WHAT IS EXPECTED: Rewrite the records below, changing every "screenshot" to "screen capture" and keeping everything else the same. Leave the pictures out of your answer.

Screenshot grounding data
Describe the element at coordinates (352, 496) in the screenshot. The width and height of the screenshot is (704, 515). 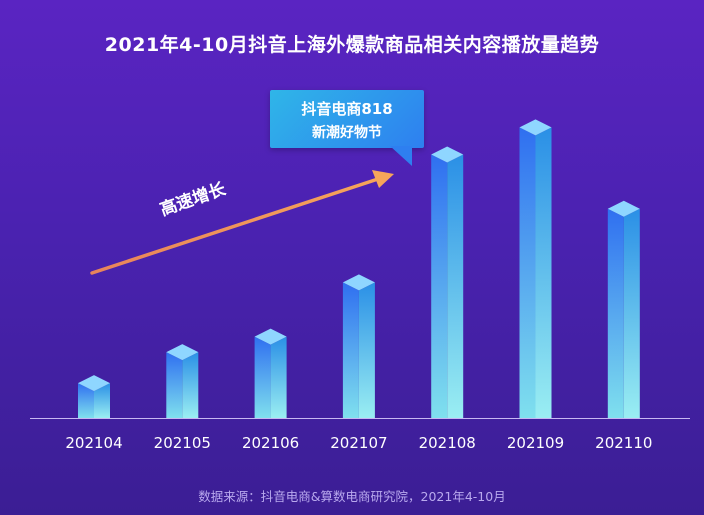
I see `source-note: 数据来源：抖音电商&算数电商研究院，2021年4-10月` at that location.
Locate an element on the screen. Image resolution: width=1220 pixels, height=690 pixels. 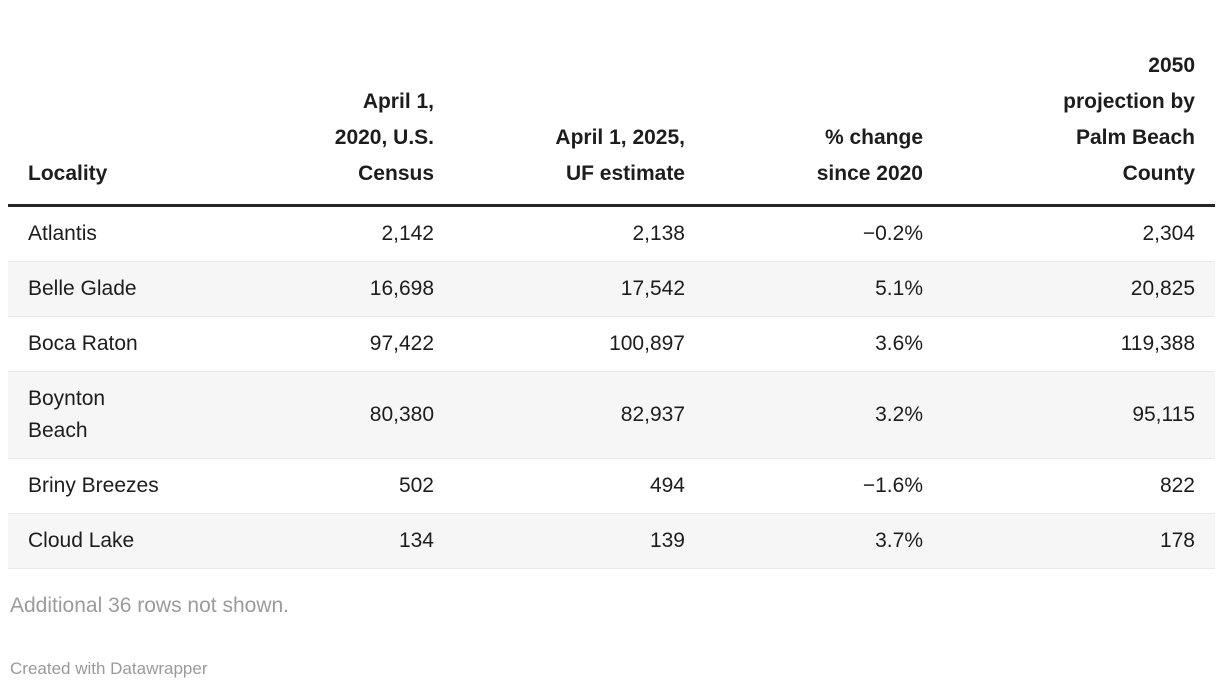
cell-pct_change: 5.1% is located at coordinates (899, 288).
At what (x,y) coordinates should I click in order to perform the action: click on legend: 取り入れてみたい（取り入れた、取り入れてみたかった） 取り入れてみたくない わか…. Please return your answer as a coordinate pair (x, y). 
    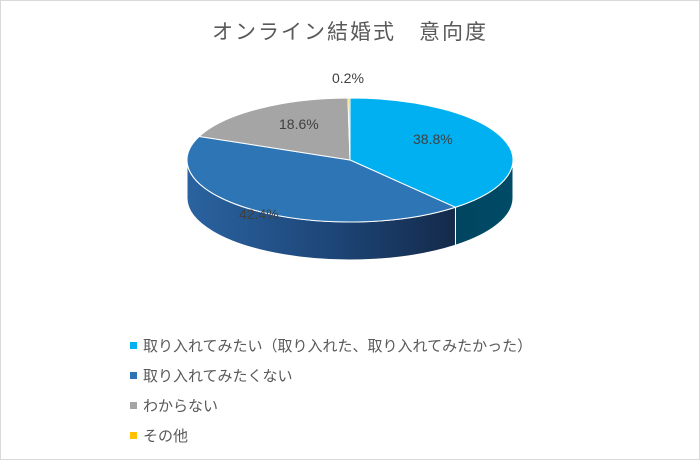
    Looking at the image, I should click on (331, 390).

PROBLEM SOLUTION:
Describe the element at coordinates (352, 496) in the screen capture. The width and height of the screen capture is (704, 515). 
I see `source-note: 数据来源：抖音电商&算数电商研究院，2021年4-10月` at that location.
Locate an element on the screen. Image resolution: width=1220 pixels, height=690 pixels. 
cell-pct_change: 5.1% is located at coordinates (899, 288).
At what (x,y) coordinates should I click in order to perform the action: click on legend: 取り入れてみたい（取り入れた、取り入れてみたかった） 取り入れてみたくない わか…. Please return your answer as a coordinate pair (x, y). 
    Looking at the image, I should click on (331, 390).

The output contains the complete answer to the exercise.